Leslie O'Rourke, CASA Volunteer since April 2017
Moving to a big city from the Midwest took some getting used to but one of the first things Leslie knew was, "I want to make a difference here." Leslie explored many volunteering opportunities; some were day events, others were more long term, like becoming a mentor. However, the opportunity she pursued, that has turned out to be both the most challenging and yet the most rewarding has been right here with CASA of Philadelphia. Leslie started her training with CASA in the spring of 2017 and was excited to jump right in. She had completed all of her pre-service work, was sworn in as a CASA volunteer in June 2017 and assigned a case in August. Like most CASA volunteers she was a bit nervous at first, “yikes, I have to use all that training” but also excited, “wow, I get to help a family” she recalls. Reaching out to the CUA worker was one of her first steps and she was able to build a good relationship with the worker. They partnered, agreed to goals and worked towards having the best outcome for eight year old Joey*
Prior to the CUA worker and Leslie being assigned as the CASA volunteer for the case it had been in the courts since November of 2016 with no resolution.
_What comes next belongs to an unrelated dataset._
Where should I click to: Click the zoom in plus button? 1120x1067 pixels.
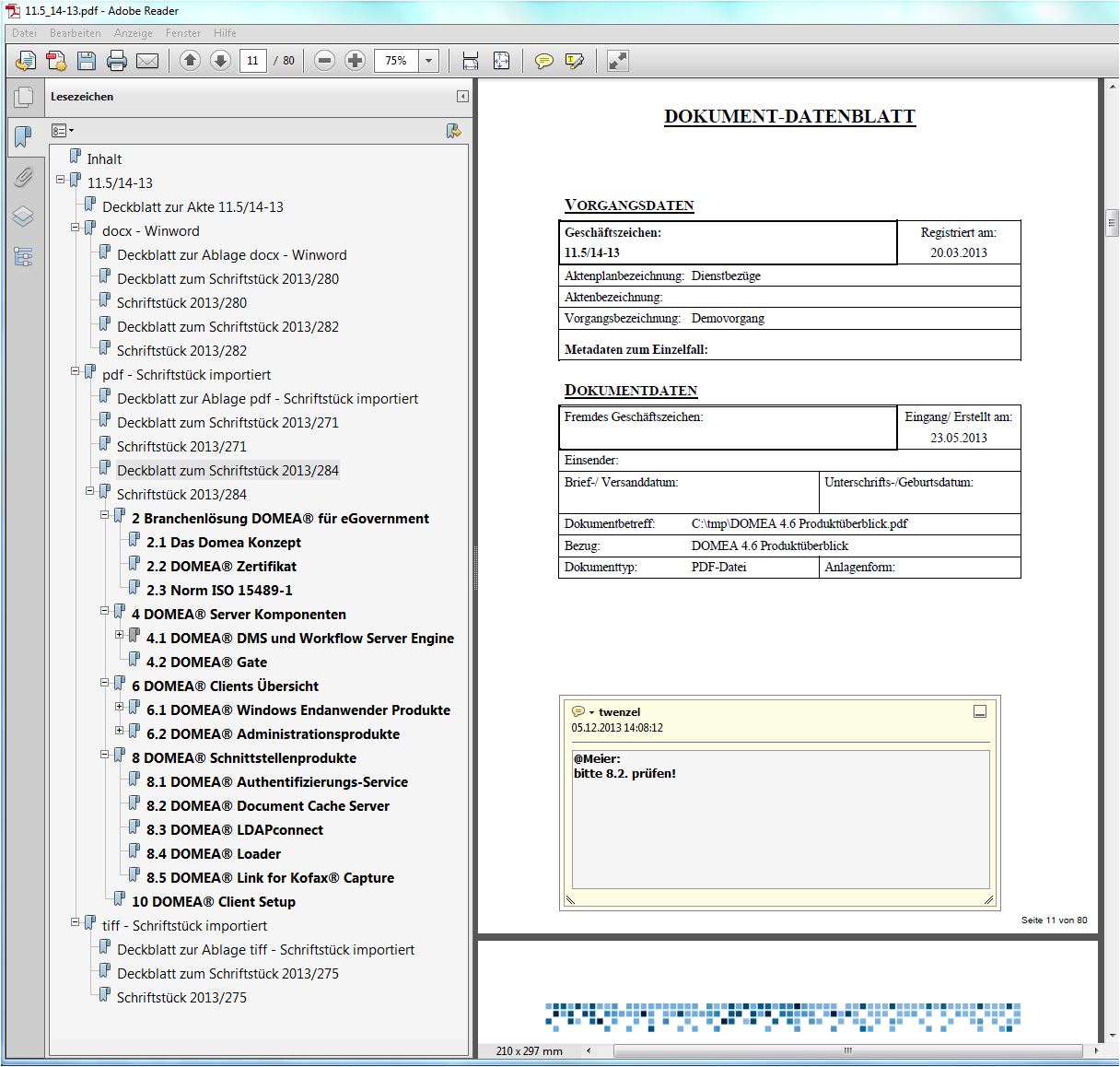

The thing that made this different, Leslie believes, was the CUA worker and the CASA volunteer working together to explain to the parent what the court expected in order for her to get her child back. As the volunteer, Leslie’s outlook was that the mother had made a mistake but deserved another chance to parent her child. After speaking with the child, his teachers, and his foster mom it was apparent to Leslie that Joey wanted to go home as much as his mother wanted him there. The CUA worker and CASA volunteer worked in partnership to get as much information and resources as they could for both mother and son. Leslie believes that once Joey’s mother was able to trust that the CUA worker and CASA volunteer wanted to support her with doing what was needed to get Joey reunified, she began taking responsibility for her own treatment goals, and turned things around for herself. After the court date just in November the child was able to spend the night at home with his mother for the first time since the case was opened. Leslie visited them, and was able to see that Joey was elated, showing off toys and his little nephew. He had been withdrawn and quiet when she had visited him at his foster home. Leslie says that seeing him there, with his mother, confirmed what she and the CUA worked believed, that he was where he belonged; back with his mother. His mother was putting in the work to meet all of the goals the CUA and the court set out for her, She was now on track to be reunified with her son. He was reunified before Christmas and the case was closed at the next hearing in January. The last court date Leslie says she can remember so clearly, because mom was extremely happy, hugged her and said THANK YOU. Leslie says “This is why I love CASA and why I volunteer. Although there are times that were challenging, seeing the smiles from mom and child during and at the end made it all worthwhile.” By day Leslie does marketing for a bank, and is getting through a busy period, but plans to take on another case assignment in the spring.